SELECTED EXTRACT:
───
Next, the second embodiment will be explained with reference to FIG. 14. The detailed explanation has been omitted about the same configuration as that of the first embodiment described above and the configuration different from that of the first embodiment will be explained particularly in detail in the following explanation. Since the hardware configuration of a computer system is the same as that of the first embodiment, its detailed explanation has been omitted.

(2-1) Software Configuration of Host System and Storage Apparatus

This embodiment is configured as depicted in FIG. 14 that a host system 200′ is equipped with a primary deduplication processing unit 201 and a storage apparatus 100′ is equipped with a secondary deduplication processing unit 202. The host system 200′ may be a server such as a backup server, or another storage apparatus.

When backing up data, the amount of data from the host system 200′ to the storage apparatus 100′ can be reduced by executing the primary deduplication processing at the host system 200′. For example, when the throughput of the host system 200′ is high and the transfer capability between the host system 200′ and the storage apparatus 100′ is low, the configuration like that of this embodiment should preferably be employed.

REFERENCE SIGNS LIST

- 100 storage apparatus
- 101 virtual server
- 103 system memory
- 105 Fibre Channel port
- 106 Fibre Channel cable
- 110 disk array device
- 121 stub file
- 122 chunk data set
- 123 chunk data set index
- 124 content management table
- 125 chunk index
- 200 host system
- 201 primary deduplication processing unit
- 202 secondary deduplication processing unit
- 203 file system management unit

Claims

1. A storage apparatus comprising:

a storage device providing a first storage area and a second storage area; and

a control unit for controlling data input to and output from the storage device;

wherein the control unit divides received data into one or more chunks, and

compresses the divided chunk or chunks; and

regarding the chunk whose compressibility is equal to or lower than a threshold value, the control unit does not store the chunk in the first storage area, but calculates a hash value of the compressed chunk, compares the hash value with a hash value of another data already stored in the second storage area, and executes first deduplication processing; and

regarding the chunk whose compressibility is higher than the threshold value, the control unit stores the compressed chunk in the first storage area, then reads the compressed chunk from the first storage area, calculates a hash value of the compressed chunk, compares the relevant hash value with a hash value of another data already stored in the second storage area, and executes secondary deduplication processing.

2. The storage apparatus according to claim 1, wherein the control unit:

associates the first storage area with a first file system and associates the second storage area with a second file system;

stores a chunk which cannot be deduplicated by the first deduplication processing and a chunk whose compressibility is higher than the threshold value, in the first file system; and

stores the chunk, which is stored in the first file system and on which the second deduplication processing is executed, in the second file system.
───
MATERIAL:
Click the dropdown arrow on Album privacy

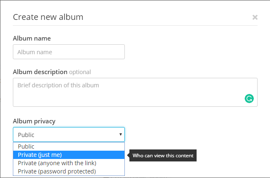121,135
───
WORK TO BE COMPLETED: Reproduce the part of the deduplication patent text starting with "stores a chunk" and going on through "second file system.".

EXERCISE RESPONSE:
stores a chunk which cannot be deduplicated by the first deduplication processing and a chunk whose compressibility is higher than the threshold value, in the first file system; and

stores the chunk, which is stored in the first file system and on which the second deduplication processing is executed, in the second file system.